Although Hays did not receive any scholarship money, Bowden offered him a volunteer spot in the front office to work with former Director of Football Operations Ben Murphy. Hays said he could not refuse.

“I knew this was the right place for me at the time,” Hays said. “I knew I wanted to finish my school here, and Coach Bowden allowed me to be a part of the program. That’s all I needed.”

After Bowden left for the University of Akron after the 2011 season, Bobby Wallace returned to the helm for his second stint. Hays said Wallace found him a spot on the staff as a quality control coach.

“The first year as a volunteer coach was hard,” Hays said. “It was a learning curve because I hadn’t done as much X’s and O’s work. A lot of the stuff I had done was behind-the-scenes. Coming in and learning the X’s and O’s was a challenge for me, but it was what I wanted.”

Hays transitioned to the field in 2012, coaching tight ends before moving to coach running backs the following year. As a graduate assistant, Hays is now in his fourth year coaching and signaling plays.

One of the keys to Hays’ success is his work ethic, said offensive coordinator Steadman Campbell.

“He’s been one of those guys that’s been willing to do whatever’s asked of him,” Campbell said. “He’s had his hand in a lot of different areas over the years.”

Linebackers coach Gabe Poe, who played for the Lions in 2013, said Hays immediately took him under his wing after transferring from West Alabama. The two lived together for nearly two years.

“A lot of people don’t know it, but when I first got here, I spent my first weekend with Courtland,” Poe said. “I didn’t know anybody, and was just hanging out in my room. He texted me and asked me to hang out with him. He was the first person I met that I didn’t already know, and he’s still a good friend of mine.”

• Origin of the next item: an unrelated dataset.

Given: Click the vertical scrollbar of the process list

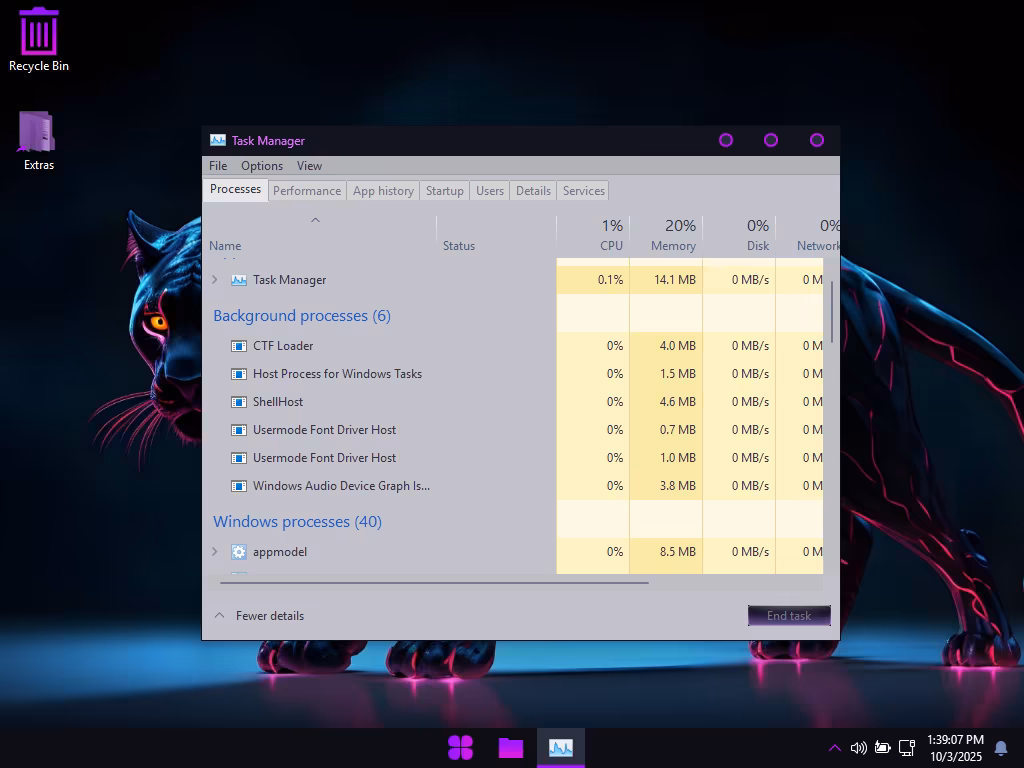Looking at the screenshot, I should tap(831, 312).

Poe said he has enjoyed watching Hays develop as a coach.

“He’s come a long way as far as picking up knowledge of the game,” Poe said. “He’s a really smart football coach. I’m not going to say he’s overlooked, but he’s just waiting on his time to come. He can do whatever he wants to if he sets his mind to it.”

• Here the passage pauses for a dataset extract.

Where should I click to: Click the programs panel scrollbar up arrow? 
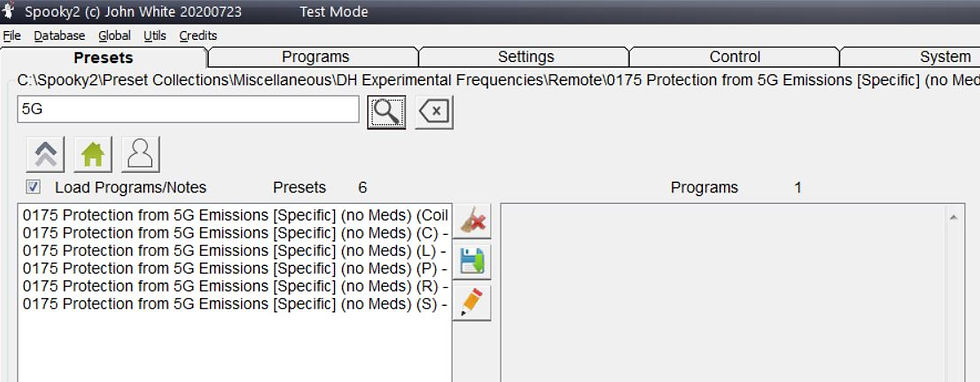(x=954, y=217)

Seth Bullock, who spent six seasons at UNA as an equipment manager, was Hays’ roommate from 2008-11. Bullock said working under Hays from 2007-08 helped him learn the importance of serving others.

“When I came to UNA, he was my best friend from Day 1,” Bullock said. “I’ve always considered him a brother. He’d give you the shirt off his back, and you won’t find a more dedicated person to the football team than Courtland.”

Hays leaves a lasting impact on his position players, said former running back Diamond Simmons.

“He’s closer to our age, so he could relate to us and could coach in a way we could understand it,” Simmons said. “If it wasn’t for him breaking the film down for us and doing all the behind-the-scenes work he did, we might not have been conference champions.”

Hays said while his journey has been a roller coaster, he is looking forward to helping UNA win its fourth conference championship in a row, all while continuing through the coaching carousel.

“It’s not been conventional,” Hays said. “Not everybody’s story is the same. It doesn’t really matter where you start as long as you know where you want to go and stay determined. You have to have good people around you, and I’ve been fortunate to have that here.”